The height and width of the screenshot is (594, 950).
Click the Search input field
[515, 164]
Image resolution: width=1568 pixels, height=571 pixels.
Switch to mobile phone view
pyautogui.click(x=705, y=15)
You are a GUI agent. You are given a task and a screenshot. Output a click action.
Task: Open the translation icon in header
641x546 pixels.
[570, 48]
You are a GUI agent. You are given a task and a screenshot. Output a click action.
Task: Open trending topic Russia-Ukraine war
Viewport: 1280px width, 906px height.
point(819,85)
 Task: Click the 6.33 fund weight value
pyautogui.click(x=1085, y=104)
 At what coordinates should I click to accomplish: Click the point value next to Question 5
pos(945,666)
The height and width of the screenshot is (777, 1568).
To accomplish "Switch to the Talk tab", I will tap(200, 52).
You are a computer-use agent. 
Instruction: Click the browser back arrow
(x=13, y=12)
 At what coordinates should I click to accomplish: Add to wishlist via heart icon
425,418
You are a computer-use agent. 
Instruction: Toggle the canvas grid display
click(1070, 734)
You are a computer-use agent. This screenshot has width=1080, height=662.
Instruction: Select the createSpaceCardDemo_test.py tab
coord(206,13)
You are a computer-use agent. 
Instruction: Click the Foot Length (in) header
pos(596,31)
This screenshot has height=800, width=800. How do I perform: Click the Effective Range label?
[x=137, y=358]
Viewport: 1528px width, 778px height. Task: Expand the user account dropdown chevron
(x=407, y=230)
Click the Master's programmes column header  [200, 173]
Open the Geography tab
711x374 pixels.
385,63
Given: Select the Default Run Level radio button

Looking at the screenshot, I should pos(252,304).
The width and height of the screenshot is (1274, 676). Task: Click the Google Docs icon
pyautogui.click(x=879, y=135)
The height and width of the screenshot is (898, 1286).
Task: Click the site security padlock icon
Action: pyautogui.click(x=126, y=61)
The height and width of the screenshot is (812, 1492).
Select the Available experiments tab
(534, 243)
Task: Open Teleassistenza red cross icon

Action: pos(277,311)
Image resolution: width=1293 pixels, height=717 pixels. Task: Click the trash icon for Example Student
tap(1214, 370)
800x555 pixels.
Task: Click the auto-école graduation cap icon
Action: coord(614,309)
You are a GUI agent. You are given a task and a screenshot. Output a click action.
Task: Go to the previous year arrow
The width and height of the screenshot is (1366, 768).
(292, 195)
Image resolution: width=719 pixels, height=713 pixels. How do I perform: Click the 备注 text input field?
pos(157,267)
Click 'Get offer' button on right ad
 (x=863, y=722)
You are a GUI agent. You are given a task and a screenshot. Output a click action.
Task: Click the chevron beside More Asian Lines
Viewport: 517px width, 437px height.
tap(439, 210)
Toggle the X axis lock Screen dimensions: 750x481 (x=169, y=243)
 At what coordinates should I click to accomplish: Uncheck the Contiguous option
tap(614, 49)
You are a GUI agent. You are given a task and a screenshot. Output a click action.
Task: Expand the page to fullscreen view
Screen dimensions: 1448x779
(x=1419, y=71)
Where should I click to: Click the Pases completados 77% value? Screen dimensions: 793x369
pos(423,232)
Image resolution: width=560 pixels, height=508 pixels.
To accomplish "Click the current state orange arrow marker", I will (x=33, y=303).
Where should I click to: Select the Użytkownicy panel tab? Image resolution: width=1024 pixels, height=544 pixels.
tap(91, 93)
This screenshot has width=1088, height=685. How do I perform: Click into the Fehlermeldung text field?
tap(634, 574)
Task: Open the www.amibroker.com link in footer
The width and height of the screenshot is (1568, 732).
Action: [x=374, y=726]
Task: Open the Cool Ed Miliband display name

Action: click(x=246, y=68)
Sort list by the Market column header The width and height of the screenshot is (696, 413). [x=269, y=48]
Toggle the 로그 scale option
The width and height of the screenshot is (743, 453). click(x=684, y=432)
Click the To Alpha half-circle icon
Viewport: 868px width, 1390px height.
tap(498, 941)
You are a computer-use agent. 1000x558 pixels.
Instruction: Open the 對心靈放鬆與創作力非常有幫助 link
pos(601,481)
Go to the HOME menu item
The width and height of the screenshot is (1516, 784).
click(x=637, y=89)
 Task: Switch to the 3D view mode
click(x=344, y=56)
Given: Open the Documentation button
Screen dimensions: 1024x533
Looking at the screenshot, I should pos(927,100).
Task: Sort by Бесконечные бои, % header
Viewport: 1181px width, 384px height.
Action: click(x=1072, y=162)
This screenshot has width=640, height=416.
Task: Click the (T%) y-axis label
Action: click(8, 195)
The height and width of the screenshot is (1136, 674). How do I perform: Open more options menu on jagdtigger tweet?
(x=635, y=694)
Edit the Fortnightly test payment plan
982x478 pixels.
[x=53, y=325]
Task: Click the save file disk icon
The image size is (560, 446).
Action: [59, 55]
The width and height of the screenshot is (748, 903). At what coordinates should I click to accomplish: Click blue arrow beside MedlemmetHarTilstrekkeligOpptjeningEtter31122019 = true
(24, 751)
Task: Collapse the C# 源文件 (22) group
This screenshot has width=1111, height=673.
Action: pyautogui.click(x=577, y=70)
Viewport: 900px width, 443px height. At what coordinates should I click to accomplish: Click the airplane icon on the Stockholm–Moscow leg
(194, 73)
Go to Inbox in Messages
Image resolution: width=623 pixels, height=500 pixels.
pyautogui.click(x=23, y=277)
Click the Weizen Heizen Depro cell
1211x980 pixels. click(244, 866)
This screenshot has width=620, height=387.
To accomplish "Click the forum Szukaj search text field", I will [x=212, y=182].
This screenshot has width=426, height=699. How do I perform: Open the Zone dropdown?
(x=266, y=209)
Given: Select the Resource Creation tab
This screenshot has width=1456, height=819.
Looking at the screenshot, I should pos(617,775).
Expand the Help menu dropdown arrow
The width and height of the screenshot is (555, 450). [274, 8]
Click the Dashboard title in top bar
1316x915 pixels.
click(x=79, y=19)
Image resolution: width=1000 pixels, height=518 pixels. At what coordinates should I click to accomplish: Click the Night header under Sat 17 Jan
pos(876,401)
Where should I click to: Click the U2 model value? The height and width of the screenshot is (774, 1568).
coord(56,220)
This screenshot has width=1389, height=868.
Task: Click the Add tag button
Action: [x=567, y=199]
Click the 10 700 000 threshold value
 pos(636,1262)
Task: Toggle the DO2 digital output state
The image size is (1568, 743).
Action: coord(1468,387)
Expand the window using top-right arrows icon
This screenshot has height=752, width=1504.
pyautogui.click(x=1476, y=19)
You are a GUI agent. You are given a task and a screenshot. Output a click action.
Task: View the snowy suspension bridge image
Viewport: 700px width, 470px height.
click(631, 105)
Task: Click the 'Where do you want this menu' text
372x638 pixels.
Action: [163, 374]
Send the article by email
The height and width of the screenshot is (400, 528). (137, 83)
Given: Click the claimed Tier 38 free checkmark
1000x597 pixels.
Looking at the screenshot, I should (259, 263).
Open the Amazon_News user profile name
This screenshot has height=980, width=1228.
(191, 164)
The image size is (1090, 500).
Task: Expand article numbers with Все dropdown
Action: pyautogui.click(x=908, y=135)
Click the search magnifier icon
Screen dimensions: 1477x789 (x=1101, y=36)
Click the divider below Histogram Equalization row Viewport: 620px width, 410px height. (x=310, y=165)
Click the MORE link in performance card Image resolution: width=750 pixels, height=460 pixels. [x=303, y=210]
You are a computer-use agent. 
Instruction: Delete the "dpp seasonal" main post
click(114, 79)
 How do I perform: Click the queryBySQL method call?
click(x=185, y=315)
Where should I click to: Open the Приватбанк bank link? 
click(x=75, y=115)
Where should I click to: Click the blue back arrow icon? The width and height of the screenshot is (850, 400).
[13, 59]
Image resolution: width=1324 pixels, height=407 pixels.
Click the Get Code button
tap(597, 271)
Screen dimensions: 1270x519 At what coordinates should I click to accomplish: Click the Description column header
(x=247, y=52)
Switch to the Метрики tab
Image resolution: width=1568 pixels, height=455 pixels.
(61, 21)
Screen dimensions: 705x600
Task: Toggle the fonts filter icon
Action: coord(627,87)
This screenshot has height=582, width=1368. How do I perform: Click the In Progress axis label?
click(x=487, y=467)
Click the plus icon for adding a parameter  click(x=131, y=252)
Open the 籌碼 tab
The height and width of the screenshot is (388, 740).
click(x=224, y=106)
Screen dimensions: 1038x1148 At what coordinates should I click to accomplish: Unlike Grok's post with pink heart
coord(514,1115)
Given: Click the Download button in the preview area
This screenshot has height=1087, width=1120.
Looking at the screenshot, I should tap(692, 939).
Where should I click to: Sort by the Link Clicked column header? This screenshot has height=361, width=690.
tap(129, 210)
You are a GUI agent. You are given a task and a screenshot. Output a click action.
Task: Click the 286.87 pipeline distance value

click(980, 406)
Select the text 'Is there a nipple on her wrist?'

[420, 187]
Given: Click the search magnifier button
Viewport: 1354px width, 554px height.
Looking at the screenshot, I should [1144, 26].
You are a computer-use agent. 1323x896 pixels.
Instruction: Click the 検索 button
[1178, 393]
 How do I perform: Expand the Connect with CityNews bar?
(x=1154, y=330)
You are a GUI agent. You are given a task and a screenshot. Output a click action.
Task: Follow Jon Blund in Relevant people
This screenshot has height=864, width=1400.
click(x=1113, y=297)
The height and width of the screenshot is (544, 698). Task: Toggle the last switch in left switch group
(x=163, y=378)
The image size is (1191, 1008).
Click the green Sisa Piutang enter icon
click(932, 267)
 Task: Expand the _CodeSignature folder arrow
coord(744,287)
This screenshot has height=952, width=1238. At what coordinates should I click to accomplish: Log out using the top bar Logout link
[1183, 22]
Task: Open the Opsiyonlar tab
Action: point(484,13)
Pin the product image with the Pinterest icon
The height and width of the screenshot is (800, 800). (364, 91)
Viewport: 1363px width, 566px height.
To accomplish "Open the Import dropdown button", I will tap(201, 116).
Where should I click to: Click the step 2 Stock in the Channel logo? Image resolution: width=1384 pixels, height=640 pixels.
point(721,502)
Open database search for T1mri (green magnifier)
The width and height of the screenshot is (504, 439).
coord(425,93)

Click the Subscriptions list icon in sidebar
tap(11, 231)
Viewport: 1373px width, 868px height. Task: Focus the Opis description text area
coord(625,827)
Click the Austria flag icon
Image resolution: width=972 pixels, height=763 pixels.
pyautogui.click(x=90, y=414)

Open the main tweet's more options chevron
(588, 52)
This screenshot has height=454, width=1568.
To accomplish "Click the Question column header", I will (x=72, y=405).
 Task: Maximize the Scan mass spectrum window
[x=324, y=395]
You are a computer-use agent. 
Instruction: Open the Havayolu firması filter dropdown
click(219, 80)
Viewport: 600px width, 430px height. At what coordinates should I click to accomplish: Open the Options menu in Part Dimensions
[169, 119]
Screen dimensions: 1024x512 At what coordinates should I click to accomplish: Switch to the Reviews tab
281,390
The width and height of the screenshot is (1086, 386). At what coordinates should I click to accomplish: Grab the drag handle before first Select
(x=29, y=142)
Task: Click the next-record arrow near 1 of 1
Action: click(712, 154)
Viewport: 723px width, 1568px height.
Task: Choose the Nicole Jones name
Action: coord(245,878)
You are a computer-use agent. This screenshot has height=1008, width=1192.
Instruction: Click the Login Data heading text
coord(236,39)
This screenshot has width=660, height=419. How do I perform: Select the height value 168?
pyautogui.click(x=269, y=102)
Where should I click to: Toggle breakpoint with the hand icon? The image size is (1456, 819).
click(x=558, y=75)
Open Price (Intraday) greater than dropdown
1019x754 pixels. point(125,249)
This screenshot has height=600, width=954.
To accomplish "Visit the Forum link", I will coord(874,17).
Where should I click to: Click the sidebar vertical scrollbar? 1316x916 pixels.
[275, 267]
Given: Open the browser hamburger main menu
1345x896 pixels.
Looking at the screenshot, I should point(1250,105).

ABOUT THIS EXERCISE:
Out of the material above, output word for word the line with "Given: Click the claimed", the line with "Open the Amazon_News user profile name", and all lines between them, with nothing else.

FINAL ANSWER:
Given: Click the claimed Tier 38 free checkmark
1000x597 pixels.
Looking at the screenshot, I should (259, 263).
Open the Amazon_News user profile name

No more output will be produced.